USK veranstaltet digitalen Elternabend zum Thema "Darf mein Kind das schon spielen?" - so seid ihr dabei

Der nächste digitale Elternabend von der Unterhaltungssoftware Selbstkontrolle steht an. Ende September dreht sich alles um die Themen Alterskennzeichen und Spielzeiten im Alltag.

Im Februar findet der nächste digitale Elternabend der USK statt. (Bildquelle: climatereality via unsplash) Im Februar findet der nächste digitale Elternabend der USK statt. (Bildquelle: climatereality via unsplash)

Ende September steht der nächste digitale Elternabend der Unterhaltungssoftware Selbstkontrolle (kurz USK) an. Dieses Mal stehen die Themen Alterskennzeichen und Spielzeiten im Familienalltag im Fokus.

  • Thema: Digitaler Elternabend mit dem Schwerpunkt "Darf mein Kind schon spielen"?
  • Termin: Mittwoch, 30. September 2026 ab 19:00 Uhr
  • Ort: Online-Veranstaltung über BigBlueButton
  • Teilnahme: Link zur Infoseite und Anmeldung bei der USK

Die Veranstaltung richtet sich wie schon die letzten digitalen USK-Elternabende vorrangig an Eltern und Erziehungsberechtigte sowie Pädagoginnen und Pädagogen. Teilnehmen können aber selbstverständlich auch alle, die sich grundsätzlich für das Thema interessieren und etwas Neues dazu erfahren möchten.

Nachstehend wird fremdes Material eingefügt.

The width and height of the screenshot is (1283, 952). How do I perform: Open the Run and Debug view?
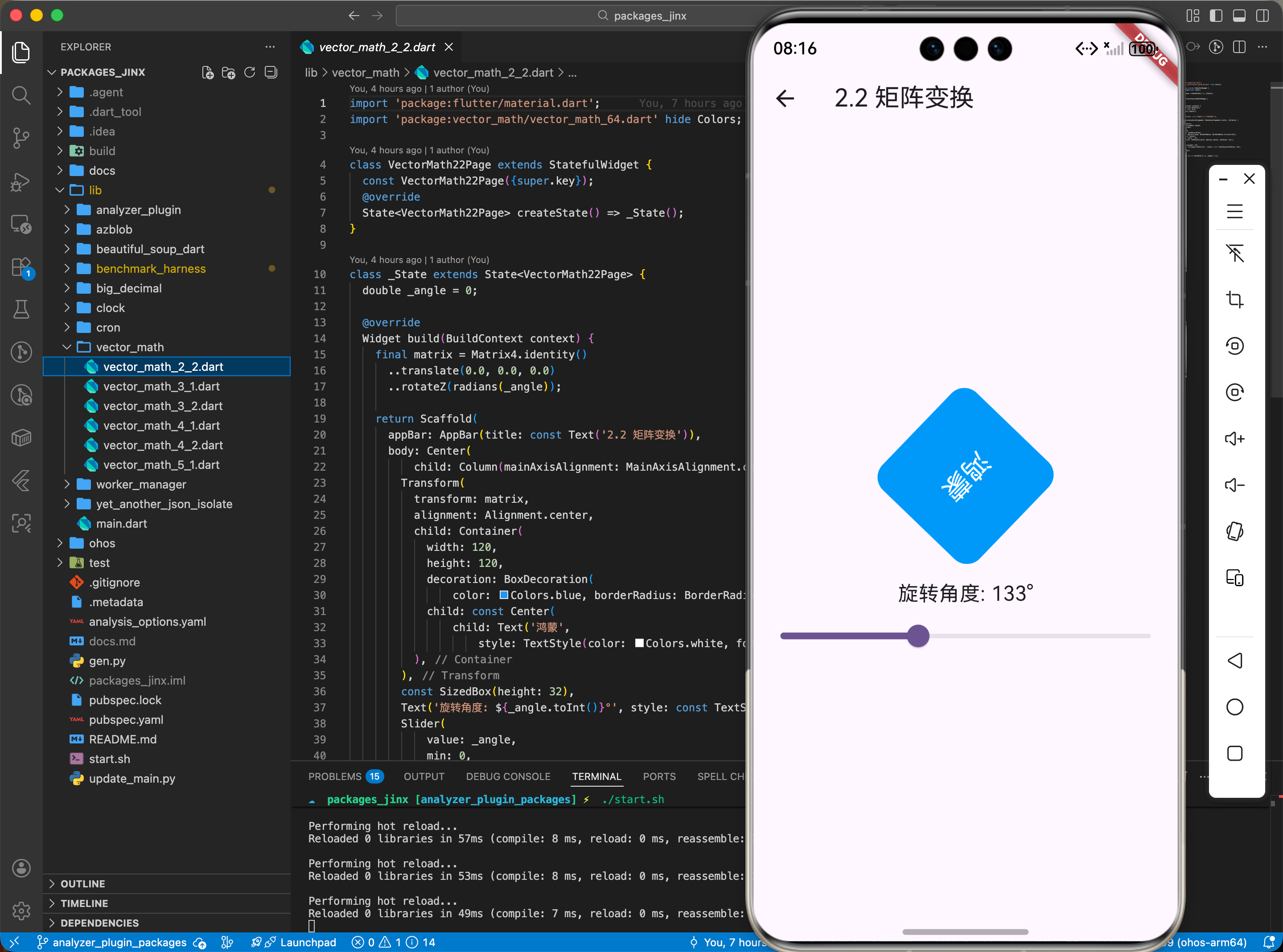pyautogui.click(x=21, y=181)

Für die Teilnahme am digitalen Elternabend ist eine Registrierung über die oben verlinkte Informationsseite der USK erforderlich.

Was euch bei diesem Elternabend erwartet

Viele Eltern tun sich bei der Entscheidung schwer, einzuschätzen, welche Spiele für ihre Kinder geeignet sind. Genau hierbei können die Alterskennzeichen der USK helfen. Wie genau das funktioniert und worauf Eltern und Familien bei der Auswahl von Spielen achten sollten, wird auf dem kommenden Elternabend der USK thematisiert.

Durch den Abend führen mehrere Expert*innen, die zudem für Fragen zum Thema zur Verfügung stehen.

Was genau macht die USK? Die USK kümmert sich im deutschen Sprachraum vor allem um die Altersfreigabe von Computer- und Videospielen, die Prüfkriterien wurden vor drei Jahren erweitert.

Alle seitdem zur Prüfung eingereichten Spiele werden neben den eigentlichen möglichen gefährdenden Inhalten auch auf Online-Risiken wie Ingame-Chats oder Glücksspielmechaniken untersucht. Mittlerweile sind diese Nutzungsrisiken für die Bewertung digitaler Spiele auch in den Leitkriterien verankert.

Darüber hinaus verteilt die USK Jugendschutzzertifikate, wenn bestimmte Systeme die hohen Standards des deutschen Jugendmedienschutzes erfüllen. In der Vergangenheit haben unter anderem Nintendo und Microsoft diese Zertifikate für Switch 2 und Xbox Series X/S bekommen.